Tom, par ailleurs activiste d’Alternatiba, analyse l’importance de la création de coordinations hors des syndicats. « Pendant la mobilisation contre la réforme des retraites, on savait dès le départ que manifester ne suffirait pas et qu’il fallait organiser plus de blocages. Donc on doit savoir agir indépendamment et revendiquer une certaine autodétermination », expose t-il.

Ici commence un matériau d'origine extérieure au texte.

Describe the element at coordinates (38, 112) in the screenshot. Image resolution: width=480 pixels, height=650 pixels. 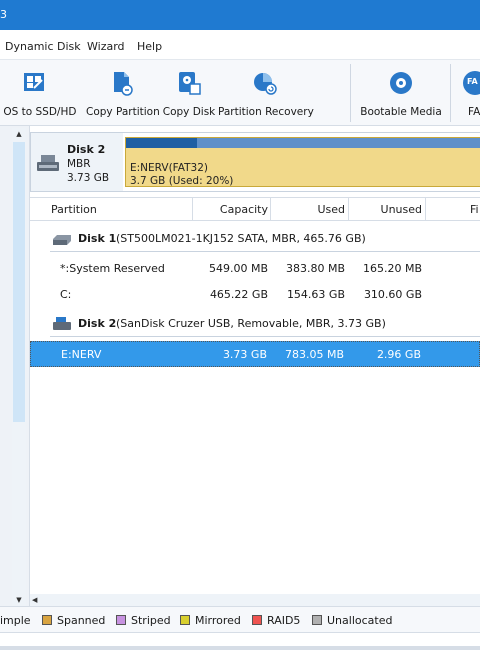
I see `migrate-os-label: e OS to SSD/HD` at that location.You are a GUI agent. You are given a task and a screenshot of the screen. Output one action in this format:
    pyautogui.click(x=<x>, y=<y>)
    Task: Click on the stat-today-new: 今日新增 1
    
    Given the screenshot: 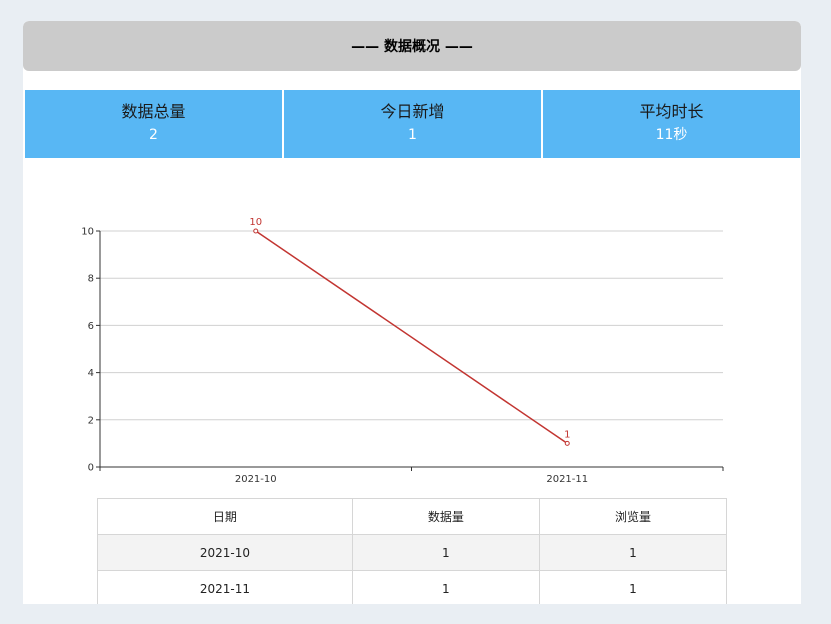 What is the action you would take?
    pyautogui.click(x=412, y=124)
    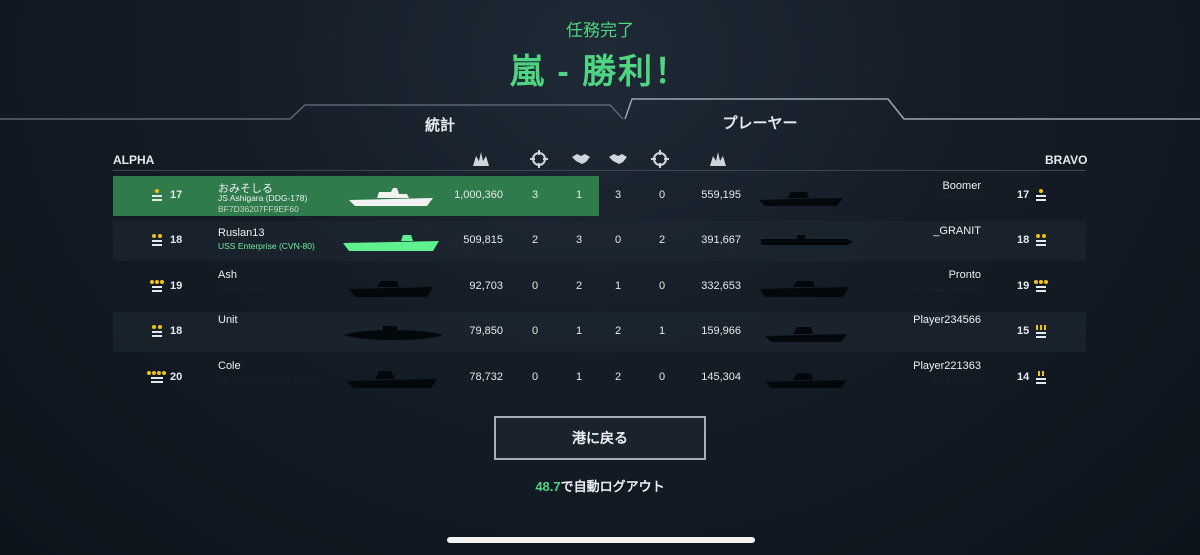  I want to click on mission-complete-subtitle: 任務完了, so click(600, 30).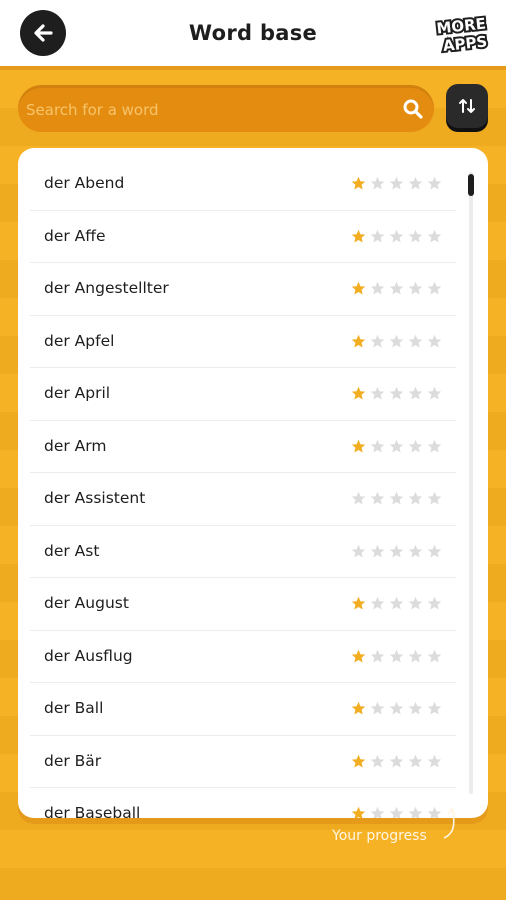  I want to click on word-list-item: der Apfel, so click(243, 342).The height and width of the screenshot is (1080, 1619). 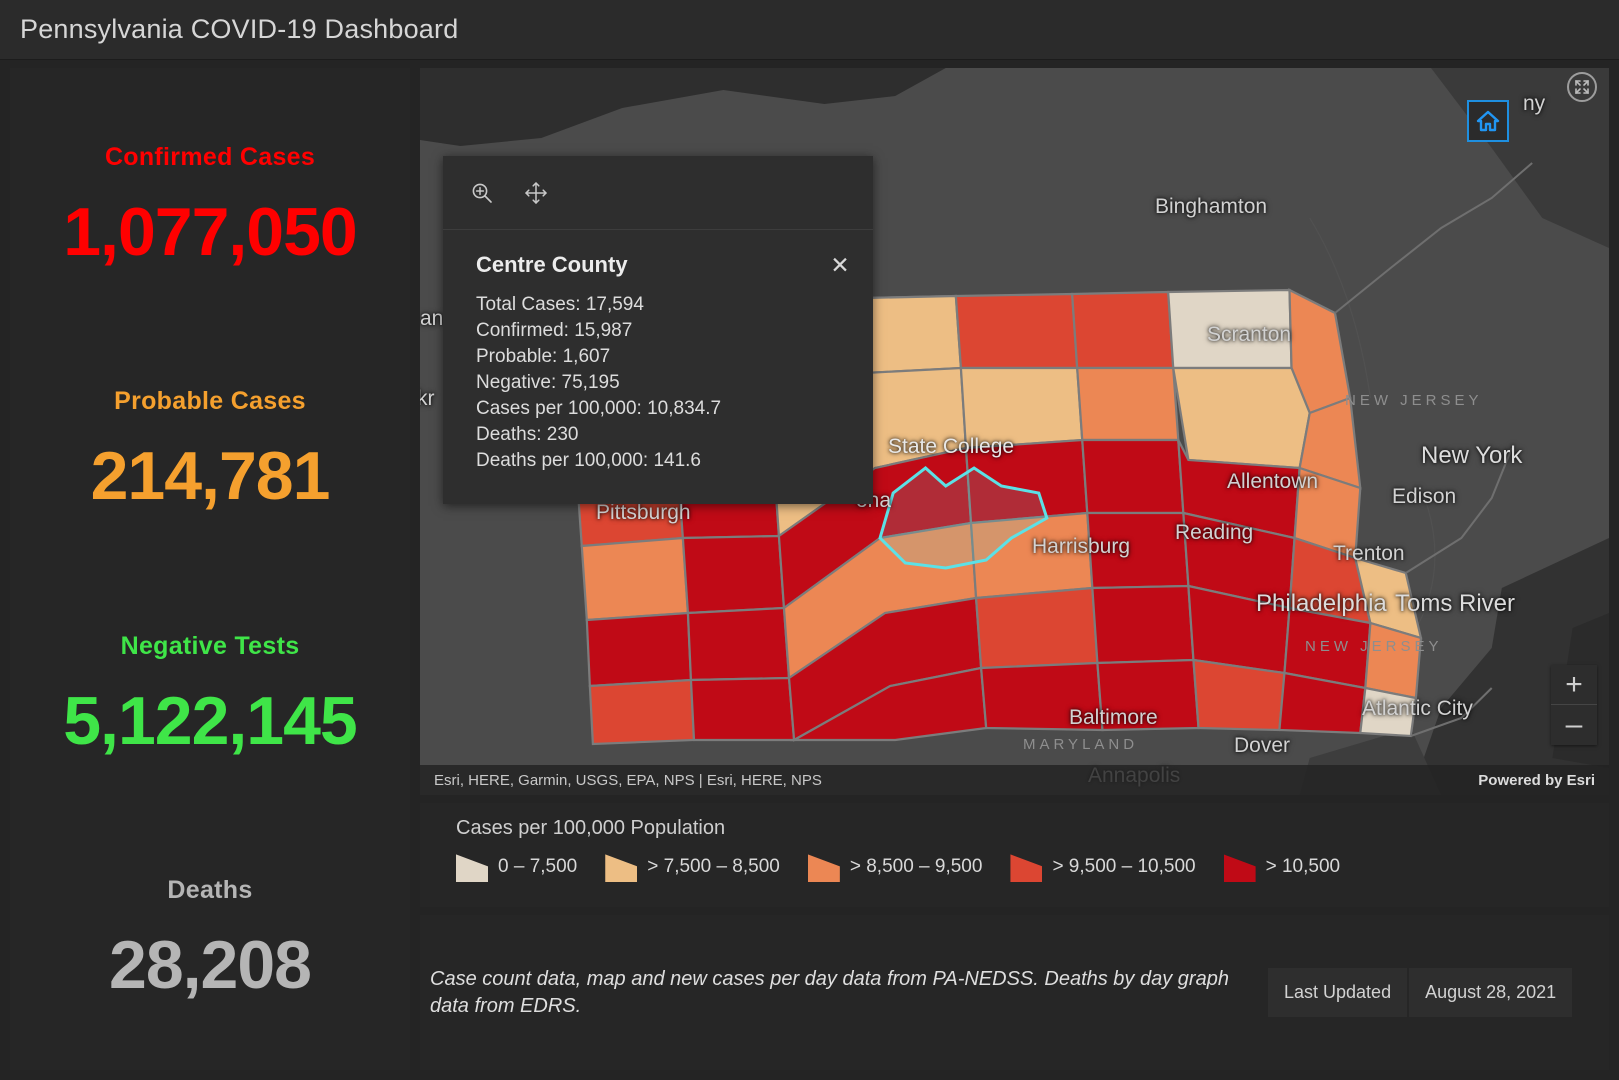 I want to click on last-updated-label: Last Updated, so click(x=1338, y=992). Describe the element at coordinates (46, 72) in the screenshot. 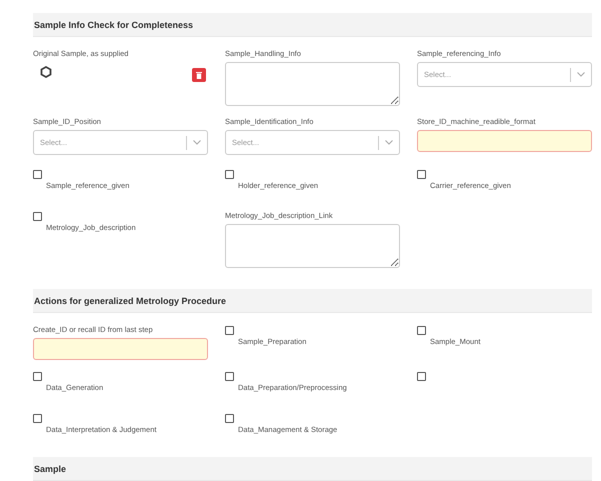

I see `hexagon-ring-icon` at that location.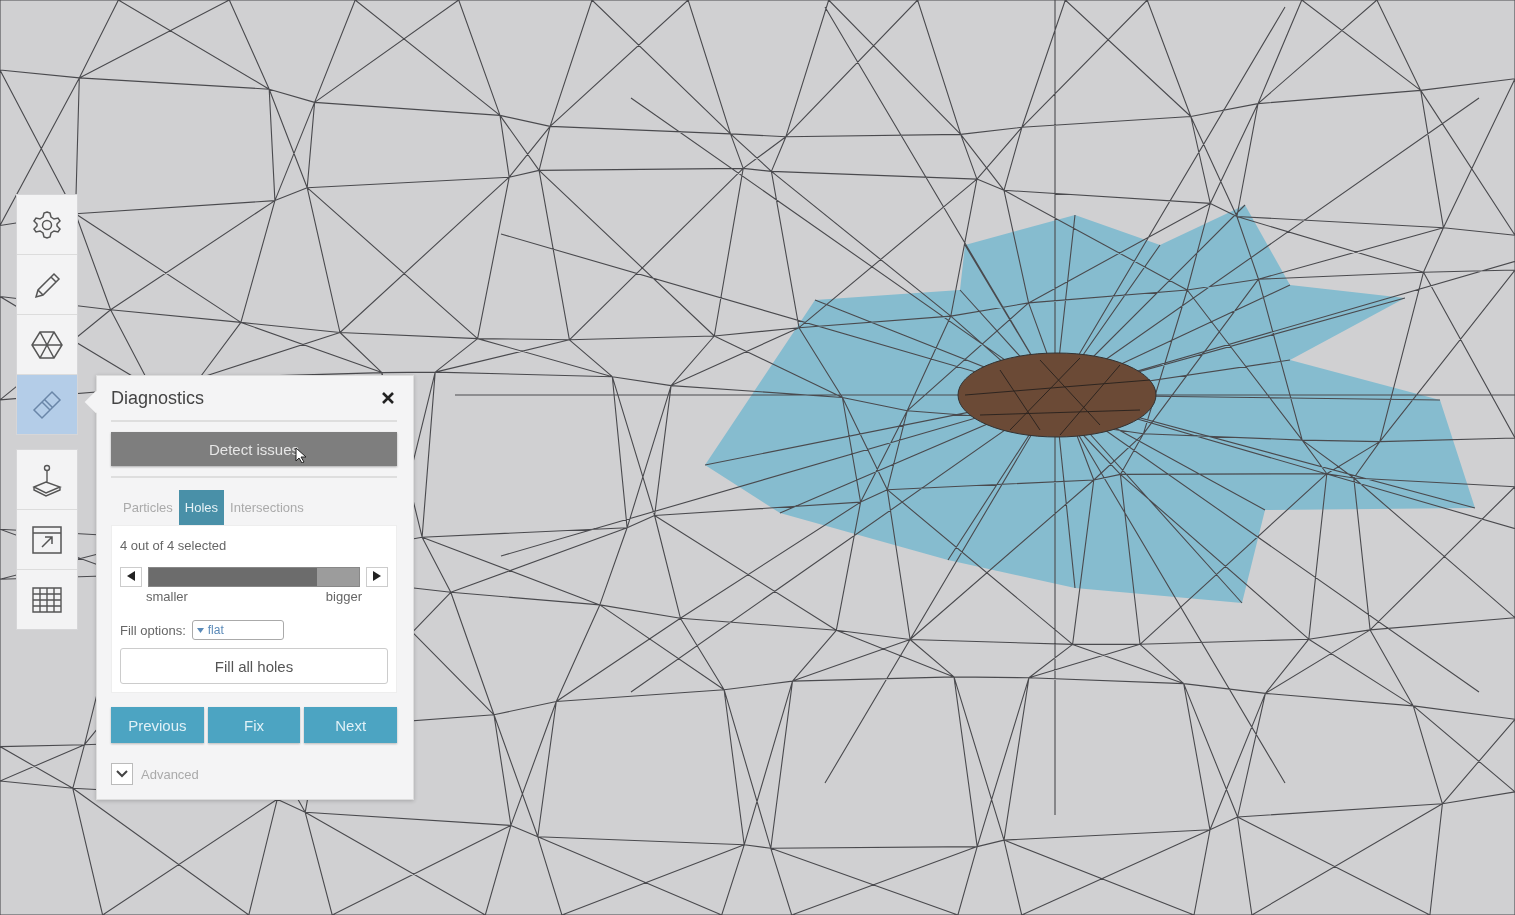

De multiples fumigènes et feux d’artifices sont allumés sous un soleil de plus en plus chaud à l’approche de midi. Nurcan, membre d’une association kurde et turque, est ravie « de manifester avec la jeunesse, dans une bonne énergie » : « Ils sont vraiment contre le capitalisme et le fascisme, et on veut aussi insister là-dessus. »

Arrivés place Henri-Dunant près de la Petite France, les manifestants se dispersent rapidement, sans doute en partie attirés par le repas préparé au Molodoï, où un après-midi d’animations et de concerts les attend. « C’est dans ce genre de moments, en dehors des mouvements sociaux, qu’on doit se rencontrer, pour mieux se coordonner ensuite », se réjouit Tom.